I met Robert Harth at the very beginning of my professional life. I was a young pianist who was called at the last minute to substitute for an ailing Alexis Weissenberg at the Ravinia Festival in 1975. When I arrived at the Chicago airport, nervous and wide-eyed, Robert, the newly hired driver for the Festival, met me at the gate. By the time we arrived at Ravinia, a half-hour later, I had fallen under his spell, as so many of us did.
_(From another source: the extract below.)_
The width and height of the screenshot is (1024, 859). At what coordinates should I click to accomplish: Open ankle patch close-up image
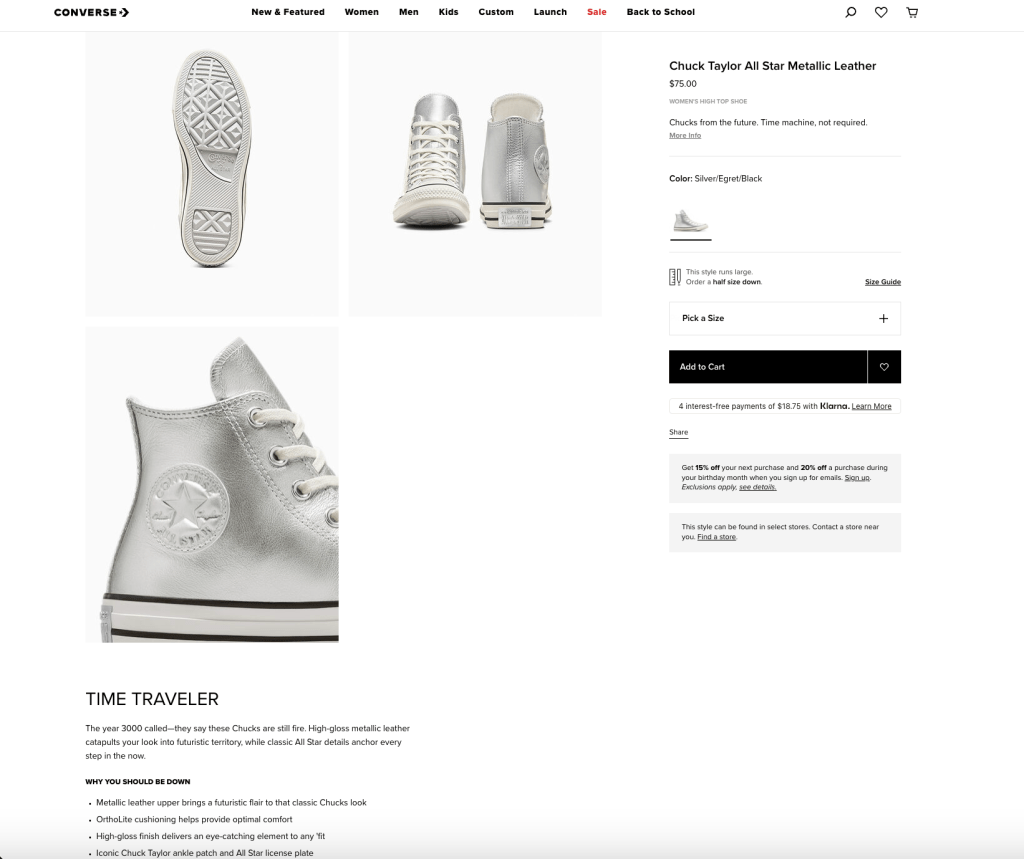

Robert had a wonderful ability to include everyone he met in his enthusiasm and love of life. His work at Carnegie Hall was a culmination of major achievements all across the world of music – he was a linchpin at the Los Angeles Philharmonic for many years, and brought an energy and vision to the Aspen Music Festival that were unequaled – and everywhere he made lifelong friends. At the funeral on Tuesday, one could see the richness of Robert’s life just by looking around and seeing the loss written on everyone’s face.
The last time I spent time with Robert was simply a lucky coincidence – we found ourselves called on jury duty on the same day in January, and I spent two days in the jury room, waiting to be called, having lunch, talking to him about the exciting season that he was about to announce, and his happiness with the Carnegie Hall administration. He was really proud of the way that the administration and the board had come together to form a family devoted to each other and to the future of the Hall, and of the music world in general. Here was a man who had a mission, and looked forward to many years of important and fruitful work with good friends. Three weeks later, he was gone.
I feel very lucky to have had that time – Vietnamese food and all – and I will miss, most of all, coming to hear a concert at Carnegie and being greeted with a joke and a hug from my teddy-bear friend. Distraught as we are now, in time I know that our memories of Robert will be happy and inspiring ones, and that he will be a part of our lives always.